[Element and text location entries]
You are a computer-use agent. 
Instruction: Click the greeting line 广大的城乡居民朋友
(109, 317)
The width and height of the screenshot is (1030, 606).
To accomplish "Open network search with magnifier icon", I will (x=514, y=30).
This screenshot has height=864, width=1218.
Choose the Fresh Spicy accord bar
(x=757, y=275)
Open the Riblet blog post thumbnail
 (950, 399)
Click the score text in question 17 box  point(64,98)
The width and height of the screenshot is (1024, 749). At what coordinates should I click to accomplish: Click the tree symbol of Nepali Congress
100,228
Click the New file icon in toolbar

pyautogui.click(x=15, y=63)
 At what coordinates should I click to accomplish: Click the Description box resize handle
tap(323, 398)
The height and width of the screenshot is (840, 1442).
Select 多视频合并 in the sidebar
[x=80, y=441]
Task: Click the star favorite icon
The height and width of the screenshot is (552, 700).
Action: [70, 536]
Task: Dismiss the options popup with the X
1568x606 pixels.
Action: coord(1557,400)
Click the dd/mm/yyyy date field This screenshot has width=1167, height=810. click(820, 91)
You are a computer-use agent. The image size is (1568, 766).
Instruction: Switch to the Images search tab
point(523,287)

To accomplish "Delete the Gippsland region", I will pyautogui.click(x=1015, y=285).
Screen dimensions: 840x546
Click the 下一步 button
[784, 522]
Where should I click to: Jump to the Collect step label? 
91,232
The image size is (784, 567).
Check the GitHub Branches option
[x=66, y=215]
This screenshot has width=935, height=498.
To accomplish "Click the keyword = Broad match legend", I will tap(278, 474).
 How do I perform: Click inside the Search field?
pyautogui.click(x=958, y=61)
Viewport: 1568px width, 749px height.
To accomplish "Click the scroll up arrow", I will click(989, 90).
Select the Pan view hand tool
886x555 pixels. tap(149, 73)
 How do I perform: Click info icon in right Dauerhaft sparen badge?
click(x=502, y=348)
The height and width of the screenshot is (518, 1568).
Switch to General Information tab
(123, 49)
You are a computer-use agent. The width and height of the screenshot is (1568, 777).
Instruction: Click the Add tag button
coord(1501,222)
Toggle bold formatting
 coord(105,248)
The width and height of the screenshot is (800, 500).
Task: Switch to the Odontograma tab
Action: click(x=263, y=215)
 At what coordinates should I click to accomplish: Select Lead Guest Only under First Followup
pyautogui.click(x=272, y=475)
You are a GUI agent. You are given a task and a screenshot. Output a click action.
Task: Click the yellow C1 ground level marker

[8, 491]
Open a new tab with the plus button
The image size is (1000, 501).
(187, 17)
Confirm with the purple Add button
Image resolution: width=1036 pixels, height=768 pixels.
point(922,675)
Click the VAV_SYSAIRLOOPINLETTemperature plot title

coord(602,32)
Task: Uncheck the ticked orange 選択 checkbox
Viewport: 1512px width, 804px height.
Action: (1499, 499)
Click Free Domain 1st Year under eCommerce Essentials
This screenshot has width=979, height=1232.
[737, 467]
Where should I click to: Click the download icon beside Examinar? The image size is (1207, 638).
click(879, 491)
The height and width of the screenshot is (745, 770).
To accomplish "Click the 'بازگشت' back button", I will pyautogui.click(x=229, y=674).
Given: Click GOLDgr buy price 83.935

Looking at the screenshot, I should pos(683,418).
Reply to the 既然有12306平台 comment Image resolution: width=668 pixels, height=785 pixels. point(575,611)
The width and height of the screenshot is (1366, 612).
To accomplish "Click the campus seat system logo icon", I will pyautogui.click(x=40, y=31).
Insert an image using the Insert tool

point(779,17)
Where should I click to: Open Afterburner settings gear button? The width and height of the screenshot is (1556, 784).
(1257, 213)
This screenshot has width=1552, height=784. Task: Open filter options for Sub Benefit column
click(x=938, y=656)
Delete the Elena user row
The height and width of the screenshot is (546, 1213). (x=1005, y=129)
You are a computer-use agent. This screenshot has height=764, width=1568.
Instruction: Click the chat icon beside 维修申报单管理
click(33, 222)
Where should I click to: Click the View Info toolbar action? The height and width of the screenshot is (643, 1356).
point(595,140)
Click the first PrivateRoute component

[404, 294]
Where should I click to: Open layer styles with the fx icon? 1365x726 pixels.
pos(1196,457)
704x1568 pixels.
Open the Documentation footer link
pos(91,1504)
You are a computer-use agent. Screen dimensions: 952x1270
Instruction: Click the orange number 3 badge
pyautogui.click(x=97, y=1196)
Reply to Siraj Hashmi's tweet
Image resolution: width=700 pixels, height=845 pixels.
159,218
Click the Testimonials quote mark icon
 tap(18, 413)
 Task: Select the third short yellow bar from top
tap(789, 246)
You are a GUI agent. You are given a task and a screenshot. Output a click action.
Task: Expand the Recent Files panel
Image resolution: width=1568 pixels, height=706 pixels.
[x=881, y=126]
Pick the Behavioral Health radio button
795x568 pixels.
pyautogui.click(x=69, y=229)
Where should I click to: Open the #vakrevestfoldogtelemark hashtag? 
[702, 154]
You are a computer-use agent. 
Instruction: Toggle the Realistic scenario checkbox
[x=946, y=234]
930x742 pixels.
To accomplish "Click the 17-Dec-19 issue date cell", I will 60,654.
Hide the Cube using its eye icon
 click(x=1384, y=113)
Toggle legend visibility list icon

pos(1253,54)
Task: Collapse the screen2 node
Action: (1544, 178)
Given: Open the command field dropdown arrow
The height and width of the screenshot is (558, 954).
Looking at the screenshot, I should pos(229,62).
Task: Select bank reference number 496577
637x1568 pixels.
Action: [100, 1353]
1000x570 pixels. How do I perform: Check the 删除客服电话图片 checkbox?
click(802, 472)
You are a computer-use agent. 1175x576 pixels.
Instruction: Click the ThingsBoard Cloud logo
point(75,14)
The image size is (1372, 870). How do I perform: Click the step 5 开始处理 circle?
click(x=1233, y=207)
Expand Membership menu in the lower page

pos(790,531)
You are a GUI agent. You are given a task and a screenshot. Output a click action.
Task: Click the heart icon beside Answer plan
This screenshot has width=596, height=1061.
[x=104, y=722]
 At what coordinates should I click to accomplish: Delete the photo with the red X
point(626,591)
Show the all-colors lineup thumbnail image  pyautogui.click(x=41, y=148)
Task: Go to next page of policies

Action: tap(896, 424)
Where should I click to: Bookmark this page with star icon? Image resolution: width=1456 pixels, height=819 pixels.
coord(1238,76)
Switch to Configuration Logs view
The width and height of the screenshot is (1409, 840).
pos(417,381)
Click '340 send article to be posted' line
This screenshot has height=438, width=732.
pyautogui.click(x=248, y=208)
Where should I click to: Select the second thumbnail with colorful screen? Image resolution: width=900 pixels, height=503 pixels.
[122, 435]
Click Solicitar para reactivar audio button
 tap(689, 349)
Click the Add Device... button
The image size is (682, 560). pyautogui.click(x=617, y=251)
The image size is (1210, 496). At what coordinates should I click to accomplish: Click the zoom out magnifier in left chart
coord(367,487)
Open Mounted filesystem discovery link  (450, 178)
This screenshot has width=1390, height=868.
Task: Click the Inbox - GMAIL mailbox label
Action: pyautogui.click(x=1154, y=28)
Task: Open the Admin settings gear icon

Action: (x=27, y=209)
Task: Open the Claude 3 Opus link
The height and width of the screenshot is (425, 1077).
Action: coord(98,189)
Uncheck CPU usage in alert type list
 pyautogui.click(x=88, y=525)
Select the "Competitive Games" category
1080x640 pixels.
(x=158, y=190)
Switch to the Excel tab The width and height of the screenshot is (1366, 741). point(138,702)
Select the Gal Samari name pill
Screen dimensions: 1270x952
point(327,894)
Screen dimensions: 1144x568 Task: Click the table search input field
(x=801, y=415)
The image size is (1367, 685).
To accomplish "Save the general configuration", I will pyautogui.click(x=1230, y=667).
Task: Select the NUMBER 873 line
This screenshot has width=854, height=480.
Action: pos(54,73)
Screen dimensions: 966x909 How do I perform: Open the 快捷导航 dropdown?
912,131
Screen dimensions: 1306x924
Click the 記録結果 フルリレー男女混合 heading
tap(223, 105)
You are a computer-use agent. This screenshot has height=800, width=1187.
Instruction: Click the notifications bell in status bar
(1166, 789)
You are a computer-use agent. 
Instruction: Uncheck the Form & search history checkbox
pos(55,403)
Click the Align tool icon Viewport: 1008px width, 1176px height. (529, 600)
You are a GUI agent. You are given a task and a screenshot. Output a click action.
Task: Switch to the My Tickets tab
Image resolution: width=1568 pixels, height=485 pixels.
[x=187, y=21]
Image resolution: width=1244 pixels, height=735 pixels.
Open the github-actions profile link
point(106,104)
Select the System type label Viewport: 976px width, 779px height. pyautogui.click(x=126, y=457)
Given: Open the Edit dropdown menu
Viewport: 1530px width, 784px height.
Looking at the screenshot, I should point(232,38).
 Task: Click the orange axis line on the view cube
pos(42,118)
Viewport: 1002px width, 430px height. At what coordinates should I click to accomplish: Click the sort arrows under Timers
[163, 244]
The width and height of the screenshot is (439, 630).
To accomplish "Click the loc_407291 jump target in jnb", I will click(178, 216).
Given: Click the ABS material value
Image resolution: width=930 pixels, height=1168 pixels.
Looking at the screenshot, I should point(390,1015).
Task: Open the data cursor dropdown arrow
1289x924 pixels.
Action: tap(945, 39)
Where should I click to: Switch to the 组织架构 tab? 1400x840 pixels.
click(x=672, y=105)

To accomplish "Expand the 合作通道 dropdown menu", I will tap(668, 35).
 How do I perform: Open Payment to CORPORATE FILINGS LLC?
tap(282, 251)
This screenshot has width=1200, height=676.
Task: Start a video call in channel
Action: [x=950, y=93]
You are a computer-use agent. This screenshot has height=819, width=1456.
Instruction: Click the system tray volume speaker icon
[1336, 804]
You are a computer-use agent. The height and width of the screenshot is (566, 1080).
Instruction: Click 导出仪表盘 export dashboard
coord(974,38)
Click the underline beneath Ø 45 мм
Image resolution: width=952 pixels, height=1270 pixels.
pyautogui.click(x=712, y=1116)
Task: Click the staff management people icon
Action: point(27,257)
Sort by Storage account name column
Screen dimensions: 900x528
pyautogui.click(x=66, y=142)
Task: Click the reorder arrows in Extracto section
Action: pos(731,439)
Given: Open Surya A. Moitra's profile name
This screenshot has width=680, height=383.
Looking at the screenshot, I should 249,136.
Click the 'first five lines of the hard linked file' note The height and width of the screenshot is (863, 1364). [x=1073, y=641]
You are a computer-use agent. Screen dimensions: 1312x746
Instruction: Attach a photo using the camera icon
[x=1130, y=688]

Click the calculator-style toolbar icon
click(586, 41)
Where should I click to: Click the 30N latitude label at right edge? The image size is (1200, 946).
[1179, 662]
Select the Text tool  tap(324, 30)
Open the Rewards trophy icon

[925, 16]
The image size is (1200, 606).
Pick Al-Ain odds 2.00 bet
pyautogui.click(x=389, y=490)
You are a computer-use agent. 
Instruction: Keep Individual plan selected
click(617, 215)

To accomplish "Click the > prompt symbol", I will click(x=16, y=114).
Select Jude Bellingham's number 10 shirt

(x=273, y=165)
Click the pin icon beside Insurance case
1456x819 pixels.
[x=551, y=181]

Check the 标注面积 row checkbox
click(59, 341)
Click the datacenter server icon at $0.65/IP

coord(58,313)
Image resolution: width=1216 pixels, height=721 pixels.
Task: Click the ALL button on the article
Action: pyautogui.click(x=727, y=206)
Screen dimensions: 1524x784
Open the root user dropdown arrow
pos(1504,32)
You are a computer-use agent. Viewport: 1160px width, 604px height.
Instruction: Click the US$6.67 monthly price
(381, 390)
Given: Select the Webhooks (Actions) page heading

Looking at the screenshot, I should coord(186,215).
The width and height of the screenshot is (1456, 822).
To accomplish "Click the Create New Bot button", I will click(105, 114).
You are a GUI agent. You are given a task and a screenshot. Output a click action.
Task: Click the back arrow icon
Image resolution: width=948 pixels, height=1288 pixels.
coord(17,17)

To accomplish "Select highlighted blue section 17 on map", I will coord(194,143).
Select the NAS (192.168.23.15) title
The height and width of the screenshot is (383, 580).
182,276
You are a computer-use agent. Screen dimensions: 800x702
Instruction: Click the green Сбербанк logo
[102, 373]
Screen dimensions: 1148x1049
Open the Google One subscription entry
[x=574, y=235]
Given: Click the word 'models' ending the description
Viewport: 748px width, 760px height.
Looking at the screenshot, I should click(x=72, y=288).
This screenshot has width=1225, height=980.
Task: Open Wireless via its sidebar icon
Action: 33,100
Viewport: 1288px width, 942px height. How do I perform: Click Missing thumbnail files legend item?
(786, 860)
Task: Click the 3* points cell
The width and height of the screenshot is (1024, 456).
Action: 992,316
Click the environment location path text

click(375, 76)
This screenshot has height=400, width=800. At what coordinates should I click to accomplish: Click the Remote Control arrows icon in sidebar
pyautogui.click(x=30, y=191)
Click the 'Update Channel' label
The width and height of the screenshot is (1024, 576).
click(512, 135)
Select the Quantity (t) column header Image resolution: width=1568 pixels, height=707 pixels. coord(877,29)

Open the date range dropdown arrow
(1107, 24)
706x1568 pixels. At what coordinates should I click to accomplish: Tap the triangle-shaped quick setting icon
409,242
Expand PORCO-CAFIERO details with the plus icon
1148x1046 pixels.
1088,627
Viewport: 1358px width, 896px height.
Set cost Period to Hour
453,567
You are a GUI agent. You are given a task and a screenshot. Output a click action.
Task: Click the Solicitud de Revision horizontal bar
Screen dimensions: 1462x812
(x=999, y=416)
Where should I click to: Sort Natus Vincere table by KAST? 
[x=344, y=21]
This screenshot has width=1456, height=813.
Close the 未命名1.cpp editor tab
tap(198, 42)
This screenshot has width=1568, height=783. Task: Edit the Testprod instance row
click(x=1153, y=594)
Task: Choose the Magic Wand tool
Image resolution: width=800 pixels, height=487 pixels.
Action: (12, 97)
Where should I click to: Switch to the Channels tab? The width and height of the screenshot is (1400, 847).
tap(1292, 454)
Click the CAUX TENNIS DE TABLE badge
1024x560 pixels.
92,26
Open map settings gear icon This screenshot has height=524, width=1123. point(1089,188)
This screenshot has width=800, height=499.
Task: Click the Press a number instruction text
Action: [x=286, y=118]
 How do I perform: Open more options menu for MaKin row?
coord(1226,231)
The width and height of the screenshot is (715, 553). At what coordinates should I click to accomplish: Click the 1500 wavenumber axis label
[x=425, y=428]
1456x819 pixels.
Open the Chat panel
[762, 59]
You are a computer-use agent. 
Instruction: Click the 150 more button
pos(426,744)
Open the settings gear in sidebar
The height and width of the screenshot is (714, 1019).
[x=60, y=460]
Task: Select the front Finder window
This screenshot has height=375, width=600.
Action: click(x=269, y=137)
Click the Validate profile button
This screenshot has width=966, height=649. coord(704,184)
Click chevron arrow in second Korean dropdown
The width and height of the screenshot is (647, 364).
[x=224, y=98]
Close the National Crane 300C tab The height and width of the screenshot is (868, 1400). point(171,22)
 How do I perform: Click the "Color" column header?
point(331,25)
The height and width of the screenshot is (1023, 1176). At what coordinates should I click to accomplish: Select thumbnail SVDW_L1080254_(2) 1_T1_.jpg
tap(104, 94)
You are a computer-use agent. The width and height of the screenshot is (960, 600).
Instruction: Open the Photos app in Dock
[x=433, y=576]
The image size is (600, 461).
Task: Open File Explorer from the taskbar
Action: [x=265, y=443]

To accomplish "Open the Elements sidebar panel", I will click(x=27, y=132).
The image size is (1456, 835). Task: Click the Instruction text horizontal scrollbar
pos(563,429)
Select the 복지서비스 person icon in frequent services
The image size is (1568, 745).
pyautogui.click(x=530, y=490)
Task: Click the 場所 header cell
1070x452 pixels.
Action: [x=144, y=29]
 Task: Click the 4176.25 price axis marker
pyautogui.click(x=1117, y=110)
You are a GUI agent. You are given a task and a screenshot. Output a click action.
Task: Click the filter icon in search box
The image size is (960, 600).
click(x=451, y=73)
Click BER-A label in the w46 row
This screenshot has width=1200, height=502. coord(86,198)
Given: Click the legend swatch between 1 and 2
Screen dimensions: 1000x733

**Exercise requirements**
Convert the stretch of entries from the line containing "Close the National" through the end into a Markdown table with two columns, n for the row number and Line for the line itself. Leave out any blank lines.

**Response to the task**
| n | Line |
|---|---|
| 1 | Close the National Crane 300C tab The height and width of the screenshot is (868, 1400). point(171,22) |
| 2 |  How do I perform: Click the "Color" column header? |
| 3 | point(331,25) |
| 4 | The height and width of the screenshot is (1023, 1176). At what coordinates should I click to accomplish: Select thumbnail SVDW_L1080254_(2) 1_T1_.jpg |
| 5 | tap(104, 94) |
| 6 | You are a computer-use agent. The width and height of the screenshot is (960, 600). |
| 7 | Instruction: Open the Photos app in Dock |
| 8 | [x=433, y=576] |
| 9 | The image size is (600, 461). |
| 10 | Task: Open File Explorer from the taskbar |
| 11 | Action: [x=265, y=443] |
| 12 | To accomplish "Open the Elements sidebar panel", I will click(x=27, y=132). |
| 13 | The image size is (1456, 835). Task: Click the Instruction text horizontal scrollbar |
| 14 | pos(563,429) |
| 15 | Select the 복지서비스 person icon in frequent services |
| 16 | The image size is (1568, 745). |
| 17 | pyautogui.click(x=530, y=490) |
| 18 | Task: Click the 場所 header cell |
| 19 | 1070x452 pixels. |
| 20 | Action: [x=144, y=29] |
| 21 |  Task: Click the 4176.25 price axis marker |
| 22 | pyautogui.click(x=1117, y=110) |
| 23 | You are a GUI agent. You are given a task and a screenshot. Output a click action. |
| 24 | Task: Click the filter icon in search box |
| 25 | The image size is (960, 600). |
| 26 | click(x=451, y=73) |
| 27 | Click BER-A label in the w46 row |
| 28 | This screenshot has width=1200, height=502. coord(86,198) |
| 29 | Given: Click the legend swatch between 1 and 2 |
| 30 | Screen dimensions: 1000x733 |